→ **Request**
Put each line of the material below into a numbered list, skipping the blank lines.

→ **Supplied entries**
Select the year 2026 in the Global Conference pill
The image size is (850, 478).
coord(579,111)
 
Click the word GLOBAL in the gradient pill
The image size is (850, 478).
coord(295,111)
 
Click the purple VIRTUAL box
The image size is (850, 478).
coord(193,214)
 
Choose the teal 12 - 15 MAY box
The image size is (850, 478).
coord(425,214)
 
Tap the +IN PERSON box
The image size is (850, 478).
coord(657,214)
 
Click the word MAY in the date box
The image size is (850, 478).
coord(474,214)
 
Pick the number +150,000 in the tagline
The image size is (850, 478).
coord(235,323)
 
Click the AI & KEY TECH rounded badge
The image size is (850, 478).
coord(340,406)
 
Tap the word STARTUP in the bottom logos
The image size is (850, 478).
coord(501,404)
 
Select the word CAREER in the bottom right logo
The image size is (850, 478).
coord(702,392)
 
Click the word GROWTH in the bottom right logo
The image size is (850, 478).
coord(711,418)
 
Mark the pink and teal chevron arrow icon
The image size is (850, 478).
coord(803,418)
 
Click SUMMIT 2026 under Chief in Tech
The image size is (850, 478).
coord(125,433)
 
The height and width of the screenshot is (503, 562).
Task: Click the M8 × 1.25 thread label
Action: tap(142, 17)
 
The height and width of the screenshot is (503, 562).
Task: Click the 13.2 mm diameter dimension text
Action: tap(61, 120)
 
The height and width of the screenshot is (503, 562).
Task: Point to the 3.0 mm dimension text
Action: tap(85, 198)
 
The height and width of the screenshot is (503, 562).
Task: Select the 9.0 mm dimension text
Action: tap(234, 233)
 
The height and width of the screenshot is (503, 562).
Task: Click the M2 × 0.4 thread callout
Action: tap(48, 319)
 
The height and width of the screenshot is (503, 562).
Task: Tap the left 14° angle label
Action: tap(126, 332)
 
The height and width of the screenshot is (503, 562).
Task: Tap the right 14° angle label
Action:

→ **Response to this exercise**
1. Select the year 2026 in the Global Conference pill
2. The image size is (850, 478).
3. coord(579,111)
4. Click the word GLOBAL in the gradient pill
5. The image size is (850, 478).
6. coord(295,111)
7. Click the purple VIRTUAL box
8. The image size is (850, 478).
9. coord(193,214)
10. Choose the teal 12 - 15 MAY box
11. The image size is (850, 478).
12. coord(425,214)
13. Tap the +IN PERSON box
14. The image size is (850, 478).
15. coord(657,214)
16. Click the word MAY in the date box
17. The image size is (850, 478).
18. coord(474,214)
19. Pick the number +150,000 in the tagline
20. The image size is (850, 478).
21. coord(235,323)
22. Click the AI & KEY TECH rounded badge
23. The image size is (850, 478).
24. coord(340,406)
25. Tap the word STARTUP in the bottom logos
26. The image size is (850, 478).
27. coord(501,404)
28. Select the word CAREER in the bottom right logo
29. The image size is (850, 478).
30. coord(702,392)
31. Click the word GROWTH in the bottom right logo
32. The image size is (850, 478).
33. coord(711,418)
34. Mark the pink and teal chevron arrow icon
35. The image size is (850, 478).
36. coord(803,418)
37. Click SUMMIT 2026 under Chief in Tech
38. The image size is (850, 478).
39. coord(125,433)
40. The height and width of the screenshot is (503, 562).
41. Task: Click the M8 × 1.25 thread label
42. Action: tap(142, 17)
43. The height and width of the screenshot is (503, 562).
44. Task: Click the 13.2 mm diameter dimension text
45. Action: tap(61, 120)
46. The height and width of the screenshot is (503, 562).
47. Task: Point to the 3.0 mm dimension text
48. Action: tap(85, 198)
49. The height and width of the screenshot is (503, 562).
50. Task: Select the 9.0 mm dimension text
51. Action: tap(234, 233)
52. The height and width of the screenshot is (503, 562).
53. Task: Click the M2 × 0.4 thread callout
54. Action: tap(48, 319)
55. The height and width of the screenshot is (503, 562).
56. Task: Tap the left 14° angle label
57. Action: tap(126, 332)
58. The height and width of the screenshot is (503, 562).
59. Task: Tap the right 14° angle label
60. Action:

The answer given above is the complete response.